The New York Times is suing OpenAI and Microsoft for copyright infringement, claiming the two companies built their AI models by “copying and using millions” of the publication’s articles and now “directly compete” with its content as a result.
As outlined in the lawsuit, the Times alleges OpenAI and Microsoft’s large language models (LLMs), which power ChatGPT and Copilot, “can generate output that recites Times content verbatim, closely summarizes it, and mimics its expressive style.” This “undermine[s] and damage[s]” the Times’ relationship with readers, the outlet alleges, while also depriving it of “subscription, licensing, advertising, and affiliate revenue.”

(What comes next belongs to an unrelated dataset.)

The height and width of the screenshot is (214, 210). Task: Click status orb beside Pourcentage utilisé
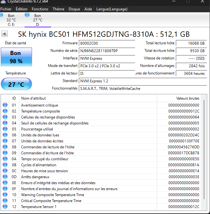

The complaint also argues that these AI models “threaten high-quality journalism” by hurting the ability of news outlets to protect and monetize content. “Through Microsoft’s Bing Chat (recently rebranded as “Copilot”) and OpenAI’s ChatGPT, Defendants seek to free-ride on The Times’s massive investment in its journalism by using it to build substitutive products without permission or payment,” the lawsuit states.
Meanwhile, the release of AI models trained on the Times’ content has proven very lucrative for both Microsoft and OpenAI, the lawsuit states. The publication claims it has attempted to negotiate with both companies for months to ensure it received fair value for the use of its content, but failed to reach a solution.
The publication is suing both companies for copyright infringement and asks them to be held liable for billions of dollars in statutory and actual damages for allegedly copying its works. It’s also asking the court to prevent OpenAI and Microsoft from training their AI models using its content, as well as remove the Times’ work from the companies’ datasets.
However, in OpenAI’s recent reaction to the lawsuit, it considers the lawsuit to be “without merit”.